Welche Indikatoren werden zukünftig Data Analytics im HR prägen und welche Vorteile bieten diese?
Ich kann keinen Indikator hervorheben, da es keine Best Practices gibt. Je nach Kontext kann ein Indikator sinnvoll sein oder nicht. Wissenschaftliche Kriterien wie Validität, Reliabilität und Objektivität von Messkennzahlen sind entscheidend. Was die Zukunft der HR prägen wird, ist mehr und besseres Wissen darüber zu haben, was valide Indikatoren für bestimmte Erfolgsfaktoren sind. Wenige, valide Kennzahlen sind aussagekräftiger als ein volles Dashboard. Der Kontext gibt vor, inwieweit eine Metrik besser oder schlechter funktioniert.
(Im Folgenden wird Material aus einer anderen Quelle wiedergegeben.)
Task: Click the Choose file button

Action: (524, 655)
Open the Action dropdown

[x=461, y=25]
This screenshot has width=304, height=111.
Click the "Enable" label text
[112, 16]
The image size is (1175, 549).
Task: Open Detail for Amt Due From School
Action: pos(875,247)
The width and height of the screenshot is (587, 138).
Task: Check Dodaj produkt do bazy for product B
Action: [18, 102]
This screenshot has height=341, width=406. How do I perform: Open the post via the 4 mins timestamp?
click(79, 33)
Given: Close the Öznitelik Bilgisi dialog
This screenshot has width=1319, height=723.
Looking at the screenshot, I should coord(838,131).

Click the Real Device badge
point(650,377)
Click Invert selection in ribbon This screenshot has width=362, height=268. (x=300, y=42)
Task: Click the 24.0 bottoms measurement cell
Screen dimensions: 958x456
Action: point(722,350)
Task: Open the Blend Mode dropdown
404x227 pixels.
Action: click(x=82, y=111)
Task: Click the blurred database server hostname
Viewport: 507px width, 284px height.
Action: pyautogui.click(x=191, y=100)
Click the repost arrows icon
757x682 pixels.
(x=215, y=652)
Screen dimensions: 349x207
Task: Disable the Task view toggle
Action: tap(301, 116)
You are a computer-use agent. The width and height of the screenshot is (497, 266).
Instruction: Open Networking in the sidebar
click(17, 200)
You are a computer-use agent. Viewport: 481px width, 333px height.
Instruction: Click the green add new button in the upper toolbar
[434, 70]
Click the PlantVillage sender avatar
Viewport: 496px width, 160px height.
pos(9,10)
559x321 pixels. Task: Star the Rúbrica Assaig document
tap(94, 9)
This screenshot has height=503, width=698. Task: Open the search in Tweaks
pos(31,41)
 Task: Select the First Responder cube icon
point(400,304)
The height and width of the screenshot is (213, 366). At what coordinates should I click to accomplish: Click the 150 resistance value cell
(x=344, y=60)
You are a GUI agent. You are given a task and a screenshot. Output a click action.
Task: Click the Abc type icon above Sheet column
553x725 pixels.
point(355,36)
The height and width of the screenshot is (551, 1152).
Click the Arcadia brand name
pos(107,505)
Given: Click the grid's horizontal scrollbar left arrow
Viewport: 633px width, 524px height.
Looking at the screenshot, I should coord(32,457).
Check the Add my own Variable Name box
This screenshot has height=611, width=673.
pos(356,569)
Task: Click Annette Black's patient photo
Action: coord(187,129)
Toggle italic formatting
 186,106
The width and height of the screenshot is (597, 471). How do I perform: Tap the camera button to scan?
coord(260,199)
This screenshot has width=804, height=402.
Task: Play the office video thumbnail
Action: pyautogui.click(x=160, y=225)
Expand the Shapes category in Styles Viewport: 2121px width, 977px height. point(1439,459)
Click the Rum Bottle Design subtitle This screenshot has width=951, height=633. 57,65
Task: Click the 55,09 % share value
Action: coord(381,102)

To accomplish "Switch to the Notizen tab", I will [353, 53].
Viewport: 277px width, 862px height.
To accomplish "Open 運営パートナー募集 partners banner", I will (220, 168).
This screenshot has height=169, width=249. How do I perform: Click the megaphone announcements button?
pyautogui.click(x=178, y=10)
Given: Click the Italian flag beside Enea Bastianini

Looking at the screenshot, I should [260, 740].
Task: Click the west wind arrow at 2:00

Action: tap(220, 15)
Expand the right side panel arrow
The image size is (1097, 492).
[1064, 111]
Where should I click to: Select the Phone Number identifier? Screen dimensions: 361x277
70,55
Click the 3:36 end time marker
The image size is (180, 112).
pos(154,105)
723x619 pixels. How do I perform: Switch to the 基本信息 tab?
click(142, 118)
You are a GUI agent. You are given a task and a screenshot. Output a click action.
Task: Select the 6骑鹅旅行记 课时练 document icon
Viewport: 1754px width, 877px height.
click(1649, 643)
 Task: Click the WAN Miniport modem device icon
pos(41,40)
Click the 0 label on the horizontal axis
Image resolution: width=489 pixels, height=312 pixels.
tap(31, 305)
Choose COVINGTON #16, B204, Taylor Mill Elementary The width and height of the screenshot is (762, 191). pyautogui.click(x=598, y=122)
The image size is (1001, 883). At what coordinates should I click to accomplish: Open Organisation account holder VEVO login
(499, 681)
Wenn du einen Wunsch frei hättest: Was sollten alle Unternehmen im Bereich People Tech umsetzen?
Experimente und mehr Mut: Nicht auf ein marktreifes Produkt zu setzen und auf dieses zu warten, sondern aus Experimenten schnell den Umgang mit Technologien zu lernen und so den Umgang damit zu verbessern, wäre mein Wunsch.